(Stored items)
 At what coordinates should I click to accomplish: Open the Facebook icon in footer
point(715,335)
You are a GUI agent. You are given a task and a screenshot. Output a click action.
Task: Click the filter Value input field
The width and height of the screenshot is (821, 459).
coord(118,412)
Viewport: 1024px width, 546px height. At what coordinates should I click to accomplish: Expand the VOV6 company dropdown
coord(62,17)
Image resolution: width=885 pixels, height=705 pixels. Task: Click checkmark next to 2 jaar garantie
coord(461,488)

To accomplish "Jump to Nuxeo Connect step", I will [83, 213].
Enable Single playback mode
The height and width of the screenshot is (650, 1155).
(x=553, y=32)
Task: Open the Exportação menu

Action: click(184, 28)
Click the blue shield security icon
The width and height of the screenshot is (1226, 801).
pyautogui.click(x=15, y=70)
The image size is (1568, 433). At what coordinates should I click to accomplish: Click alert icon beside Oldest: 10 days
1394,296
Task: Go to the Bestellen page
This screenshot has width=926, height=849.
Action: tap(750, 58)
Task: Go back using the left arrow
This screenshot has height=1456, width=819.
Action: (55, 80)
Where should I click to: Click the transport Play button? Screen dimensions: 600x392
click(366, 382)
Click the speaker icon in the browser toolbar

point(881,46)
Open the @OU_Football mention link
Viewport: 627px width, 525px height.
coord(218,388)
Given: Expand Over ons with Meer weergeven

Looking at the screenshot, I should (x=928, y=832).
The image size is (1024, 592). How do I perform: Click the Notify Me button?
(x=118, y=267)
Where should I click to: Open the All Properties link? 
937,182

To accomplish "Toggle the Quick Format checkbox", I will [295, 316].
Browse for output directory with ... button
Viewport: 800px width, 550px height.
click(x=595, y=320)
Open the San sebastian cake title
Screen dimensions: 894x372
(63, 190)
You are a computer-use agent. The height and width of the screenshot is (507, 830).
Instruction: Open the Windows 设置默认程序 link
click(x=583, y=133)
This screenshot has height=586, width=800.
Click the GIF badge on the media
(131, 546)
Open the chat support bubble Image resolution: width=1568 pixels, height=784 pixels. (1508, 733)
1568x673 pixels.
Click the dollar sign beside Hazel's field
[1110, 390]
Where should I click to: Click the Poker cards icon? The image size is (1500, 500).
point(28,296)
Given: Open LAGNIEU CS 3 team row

What is being asked:
The answer must be every line from the entries above that holds the string "agent".

Solution to this exercise:
You are a GUI agent. You are given a task and a screenshot. Output a click action.
You are a computer-use agent. The height and width of the screenshot is (507, 830).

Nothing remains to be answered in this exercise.